NHSScotland must do all it can to break down the barriers to allow asylum seekers and refugees to access and receive appropriate care, Health Minister Malcolm Chisholm urged today.

The Minister was attending a conference where the action points on health and social care from the Scottish Refugee Integration Forum Report were being discussed with health professionals.

The report is a national action plan supporting the integration of refugees and asylum seekers in Scotland. It places clear responsibilities on health and social care providers - within the statutory and voluntary sectors - for improving service access and quality.

The Minister said:

"Support, sensitivity, structures and partnerships. These are the key concepts that I believe should lie at the heart of our work with asylum seekers and refugees. The potential for benefit and progress is great on both sides and it clearly makes economic and moral sense for Scotland to utilise the potential of its new citizens.

"Access to good quality health care is a key element of supporting asylum seekers. Very often asylum seekers come with a backlog of health problems, having had little or no medical treatment and no immunisation in their lives. Many have mental health problems. These can be severe in those that have faced torture or who have lost family members.

"The Ethnic Minority Resource Centre already has work in hand to address the other key actions identified. Today, for example, sees us begin to raise awareness among health and social care professionals and to document and disseminate the lessons from the systematic and sensitive way in which NHS Glasgow has responded to an influx of asylum seekers.

"The tasks the Forum's report sets for us are challenging and they won't be delivered overnight. However, the Executive is explicit in its commitment to ensuring that asylum seekers and refugees have access to the health and social care services that they need.

"The key to successful integration and service provision will be partnership working between the Executive, the public and voluntary sectors and asylum seekers and refugees.

"Ignorance can no longer be an excuse for inaction. That is why we established the Ethnic Minority Resource Centre to support NHSScotland become a culturally competent service. The Centre is already working with NHS employers and staff to root out institutional racism from NHSScotland and to address issues relating to access and use of health services.

"It is supporting NHS Boards in developing better patient information in a wide range of languages. Its performance monitoring role will also ensure that the provision of services for ethnic minority groups becomes part of the NHS's 'core business' - not an 'add on' to existing services or part of some well-intentioned but short-term project."

The Minister emphasised that not only providing services but using the skills and professionalism of refugees was an important part of improving and developing services. He said:

"In order to provide a service that reflects the needs of the service users, a service that is inclusive, fair and open, we need to recruit staff who understand and appreciate the rich tapestry that is Scotland today.

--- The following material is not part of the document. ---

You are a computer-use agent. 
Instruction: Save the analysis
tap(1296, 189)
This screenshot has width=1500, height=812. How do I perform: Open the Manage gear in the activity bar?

We appreciate that in order to become a world class health service we need to recruit world class health professionals, and that includes health professionals who may come to Scotland as refugees.

"Not to recognise the valuable contribution they can make to the NHS is to ignore both the benefits they can bring and conversely the frustrations that must exist for those highly, skilled, highly motivated professionals who are unable to do what they do best, to practice their profession.

Action is already underway to ensure that we recruit, retrain if necessary, and retain these people: the people who can help us make a difference."